» Görevleriniz
[A] Lukman Suresi'nin 6. ayetine dair açıklamaya göre İbn Mes'ud ve İbn Abbas "boş sözler" ifadesinden ne kastedildiğini söyler?
[B] Lukman Suresi'nin 6. ayetine dair açıklamayı kaldığı yerden sürdürün.

» Belge alıntısı
⟨

ANA SAYFA             SURELER    KONULAR

 

LUKMAN

6

وَمِنَ النَّاسِ مَن يَشْتَرِي لَهْوَ الْحَدِيثِ لِيُضِلَّ عَن سَبِيلِ اللَّهِ بِغَيْرِ عِلْمٍ وَيَتَّخِذَهَا هُزُواً أُولَئِكَ لَهُمْ عَذَابٌ مُّهِينٌ

 

6. İnsanlardan kimisi (insanları) bilgisizce Allah'ın yolundan saptırmak ve onları bir eğlence edinmek için boş sözleri satın alırlar. İşte onlar için horlayıcı bir azab vardır.

 

Bu buyruğa dair açıklamalarımızı beş başlık halinde sunacağız:

 

1- Boş Sözleri Satın Alanlar:

2- Şarkının Hükmü:

3- Şarkı ile Uğraşmak Sebebiyle Şahitliğin Reddolunacağı ve Olmayacağı Haller:

4- Şarkıcı Cariyelerin Şarkılarını Dinlemenin Hükmü:

5- Boş işleri Satın Alanların Gayeleri:

 

1- Boş Sözleri Satın Alanlar:

 

"İnsanlardan kimisi... boş sözleri satın alırlar" buyruğundaki; "Kimisi" mübteda olarak ref' mahallindedir. "Boş sözler"den kasıt ise, İbn Mes'ud, İbn Abbas ve diğerlerinin görüşlerine göre şarkı demektir. en-Nehhas dedi ki: O kitab ve sünnet ile yasaklanmıştır. İfadenin takdiri: "Oyalayıcı olanı kim satın alır?" şeklindedir. Yüce Allah'ın: "(O) Kasabaya sor" (Yusuf, 82) gibi. Ya da ifadenin takdiri şöyle olabilir: Böyle bir kimse boş sözleri ancak satın alıp da bunlara çokça bedel verdiğinden dolayı sanki bunları lehv için (boşu boşuna oyalanmak için) satın almış gibidir. 

 

Derim ki: İlim adamlarının şarkının mekruh oluşuna ve yasaklandığına dair delil gösterdikleri üç ayet-i kerimeden birisi budur.

 

İkinci ayet-i kerime Yüce Allah'ın: "(üstelik) oynayıp, eğlenirsiniz. "(en-Necm, 61) buyruğudur. İbn Abbas dedi ki: Burada Himyerlilerin lehçesinde şarkı demektir. Mesela; ''Bize şarkı söyle" demektir. (Ki ayetikerimedeki lafız ile aynı köktendir).

 

Üçüncü ayet-i kerime ise Yüce Allah'ın: "Onlardan gücünün yettiği kim seleri sesinle yerinden oynat"(el-İsra, 64) buyruğudur. Mücahid dedi ki:

 

Bunlar şarkı ve çalgı aletleridir. Buna dair açıklamalar daha önceden el-İsra Süresi'nde (64. ayet, 2. başlıkta) geçmiş bulunmaktadır.

⟩

» Kaynak veriler

⟨

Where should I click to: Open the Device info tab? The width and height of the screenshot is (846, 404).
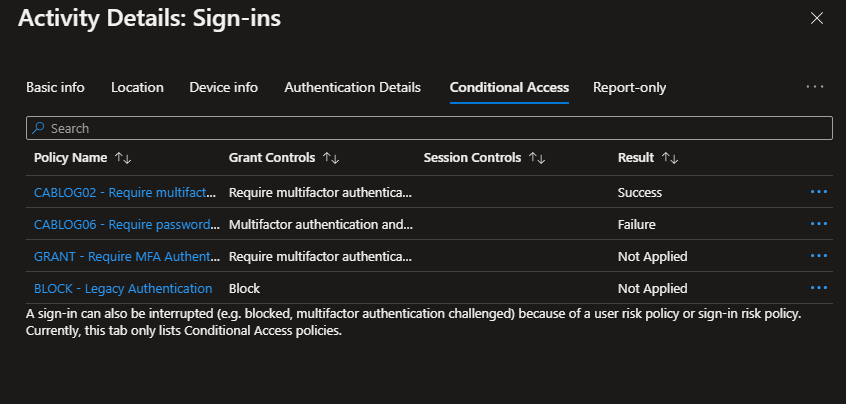pos(223,87)
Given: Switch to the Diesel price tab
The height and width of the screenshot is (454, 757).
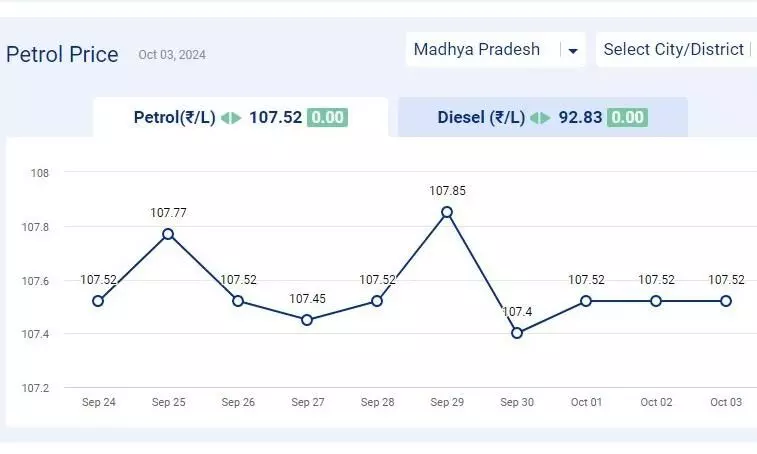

⟩

» Alıştırma cevapları
[A] Şarkı kastedildiğini söyler.

[B]
 

Tirmizi'nin rivayetine göre Ebu Umame, Resulullah (s.a.v.)'ın şöyle buyurduğunu rivayet etmektedir: "Şarkıcı cariyeleri satmayınız, satın almayınız. Onlara (bu işi) öğretmeyiniz. Böylelerinin ticaretinde de hayır yoktur, onların karşılığında alınacak olan para da haramdır. İşte şu: "İnsanlardan kimisi bilgisizce Allah'ın yolundan saptırmak için boş sözleri satın alırlar" ayeti benzeri hususlar için nazil olmuştur." Ebu İsa (et-TirmizI) dedi ki: Bu hadis garibtir. Sadece el-Kasım, Ebu Umame yoluyla rivayet edilmiştir. el-Kasım, sika (güvenilir) bir ravidir. Ali b. Yezid ise hadis noktasında zayıf kabul edilmektedir. Bu açıklamayı da Muhammed b. İsmail (el-Buhari) yapmıştır

 

İbn Atiyye dedi ki: İbn Mes'ud, İbn Abbas ve Cabir b. Abdullah da böylece (bu ayeti) tefsir etmişlerdir. Bu açıklamayı ayrıca Ebu'l-ferec el-Cevzi, el-Hasen 'den, Said b. Cübeyr'den, Katade ve en-Nehai'den de nakletmiştir.

 

Derim ki: Bu, bu ayet-i kerime hakkında yapılmış en üstün açıklamalardır. Hatta bu hususta İbn Mes'ud üç defa kendisinden başka ilah olmayan Allah adına yemin ederek bunun şarkı hakkında olduğunu söylemiştir.

 

Said b. Cübeyr, Ebu's-Sahba el-Bekri'den şöyle dediğini rivayet etmektedir: Abdullah b. Mes'ud Yüce Allah'ın; "İnsanlardan kimisi... boş sözleri satın alırlar" ayeti hakkında soru sorulunca şöyle demiş: Bu boş sözler, kendisinden başka hiçbir ilah olmayan Allah adına yemin ederim ki şarkıdır deyip, bu sözlerini üç defa tekrarlamıştır. 

 

Yine İbn Ömer'den bunun şarkı olduğunu söylediği rivayet edilmiştir. İkrime, Meymun b. Mihran ve Mekhul de böyle demişlerdir.

 

Şu'be ve Süfyan'ın, el-Hakem ile Hammad'dan bu ikisi İbrahim'den şöyle dediğini rivayet etmişlerdir; Abdullah b. Mes'ud dedi ki; Şarkı kalbte münafıklığın yeşermesine sebebtir, Mücahid de böyle demiş ve şunları eklemiştir: Ayet-i kerimede geçen boş söz şarkı ve buna benzer batıl şeyleri dinlemektir.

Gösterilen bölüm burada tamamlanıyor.